### Exercise goal
Print, in exact form, the lines below from the one containing "For Agents & Advisors (98, 853)" through the one containing "Fevereiro 2025 (50, 1550)", and omit all others.

### Information given

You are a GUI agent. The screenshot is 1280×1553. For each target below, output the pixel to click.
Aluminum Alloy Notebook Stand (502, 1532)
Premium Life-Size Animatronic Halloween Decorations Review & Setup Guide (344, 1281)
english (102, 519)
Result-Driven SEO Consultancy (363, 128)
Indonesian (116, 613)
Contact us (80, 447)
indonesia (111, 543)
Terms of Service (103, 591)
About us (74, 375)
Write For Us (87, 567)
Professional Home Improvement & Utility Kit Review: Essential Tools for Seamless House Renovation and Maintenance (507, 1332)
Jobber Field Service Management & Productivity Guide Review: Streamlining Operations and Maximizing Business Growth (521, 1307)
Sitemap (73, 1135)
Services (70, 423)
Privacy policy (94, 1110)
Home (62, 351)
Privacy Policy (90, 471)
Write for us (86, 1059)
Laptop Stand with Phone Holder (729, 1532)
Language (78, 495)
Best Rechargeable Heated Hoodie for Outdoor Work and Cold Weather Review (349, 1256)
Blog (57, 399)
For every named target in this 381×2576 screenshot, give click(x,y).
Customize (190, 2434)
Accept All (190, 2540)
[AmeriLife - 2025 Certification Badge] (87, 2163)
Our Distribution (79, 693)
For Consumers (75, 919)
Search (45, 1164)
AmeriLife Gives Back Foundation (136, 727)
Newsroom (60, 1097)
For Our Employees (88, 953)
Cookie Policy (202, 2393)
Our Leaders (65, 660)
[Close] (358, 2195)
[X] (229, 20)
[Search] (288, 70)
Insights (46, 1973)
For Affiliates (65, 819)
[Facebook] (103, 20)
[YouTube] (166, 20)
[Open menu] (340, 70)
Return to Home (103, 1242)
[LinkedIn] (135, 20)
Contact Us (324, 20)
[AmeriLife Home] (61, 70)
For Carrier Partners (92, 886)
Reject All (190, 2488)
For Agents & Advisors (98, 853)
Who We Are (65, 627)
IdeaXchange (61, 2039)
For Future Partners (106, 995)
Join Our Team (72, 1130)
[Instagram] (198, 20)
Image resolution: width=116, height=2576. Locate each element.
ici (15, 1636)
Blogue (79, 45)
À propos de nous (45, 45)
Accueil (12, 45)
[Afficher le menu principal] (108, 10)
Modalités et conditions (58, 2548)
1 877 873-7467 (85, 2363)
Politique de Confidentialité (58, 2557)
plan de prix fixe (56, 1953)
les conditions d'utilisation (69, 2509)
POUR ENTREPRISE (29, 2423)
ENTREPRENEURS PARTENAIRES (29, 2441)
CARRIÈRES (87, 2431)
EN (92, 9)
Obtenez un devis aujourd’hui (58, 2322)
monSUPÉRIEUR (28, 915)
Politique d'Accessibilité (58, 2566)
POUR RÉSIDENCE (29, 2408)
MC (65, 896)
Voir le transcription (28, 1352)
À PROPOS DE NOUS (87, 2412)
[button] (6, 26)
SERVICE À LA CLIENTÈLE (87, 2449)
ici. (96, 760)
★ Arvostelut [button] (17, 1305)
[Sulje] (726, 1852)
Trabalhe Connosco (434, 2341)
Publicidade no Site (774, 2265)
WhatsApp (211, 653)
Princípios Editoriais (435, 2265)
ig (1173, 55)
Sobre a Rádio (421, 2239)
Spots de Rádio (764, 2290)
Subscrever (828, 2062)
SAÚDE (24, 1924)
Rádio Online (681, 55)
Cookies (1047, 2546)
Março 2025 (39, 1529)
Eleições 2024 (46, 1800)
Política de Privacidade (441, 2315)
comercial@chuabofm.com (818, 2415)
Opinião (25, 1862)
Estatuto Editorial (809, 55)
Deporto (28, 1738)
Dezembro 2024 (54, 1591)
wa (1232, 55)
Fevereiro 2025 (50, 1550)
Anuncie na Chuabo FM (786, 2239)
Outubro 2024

### Answer space
For Agents & Advisors (98, 853)
Who We Are (65, 627)
IdeaXchange (61, 2039)
For Future Partners (106, 995)
Join Our Team (72, 1130)
[Instagram] (198, 20)
Image resolution: width=116, height=2576. Locate each element.
ici (15, 1636)
Blogue (79, 45)
À propos de nous (45, 45)
Accueil (12, 45)
[Afficher le menu principal] (108, 10)
Modalités et conditions (58, 2548)
1 877 873-7467 (85, 2363)
Politique de Confidentialité (58, 2557)
plan de prix fixe (56, 1953)
les conditions d'utilisation (69, 2509)
POUR ENTREPRISE (29, 2423)
ENTREPRENEURS PARTENAIRES (29, 2441)
CARRIÈRES (87, 2431)
EN (92, 9)
Obtenez un devis aujourd’hui (58, 2322)
monSUPÉRIEUR (28, 915)
Politique d'Accessibilité (58, 2566)
POUR RÉSIDENCE (29, 2408)
MC (65, 896)
Voir le transcription (28, 1352)
À PROPOS DE NOUS (87, 2412)
[button] (6, 26)
SERVICE À LA CLIENTÈLE (87, 2449)
ici. (96, 760)
★ Arvostelut [button] (17, 1305)
[Sulje] (726, 1852)
Trabalhe Connosco (434, 2341)
Publicidade no Site (774, 2265)
WhatsApp (211, 653)
Princípios Editoriais (435, 2265)
ig (1173, 55)
Sobre a Rádio (421, 2239)
Spots de Rádio (764, 2290)
Subscrever (828, 2062)
SAÚDE (24, 1924)
Rádio Online (681, 55)
Cookies (1047, 2546)
Março 2025 (39, 1529)
Eleições 2024 (46, 1800)
Política de Privacidade (441, 2315)
comercial@chuabofm.com (818, 2415)
Opinião (25, 1862)
Estatuto Editorial (809, 55)
Deporto (28, 1738)
Dezembro 2024 (54, 1591)
wa (1232, 55)
Fevereiro 2025 (50, 1550)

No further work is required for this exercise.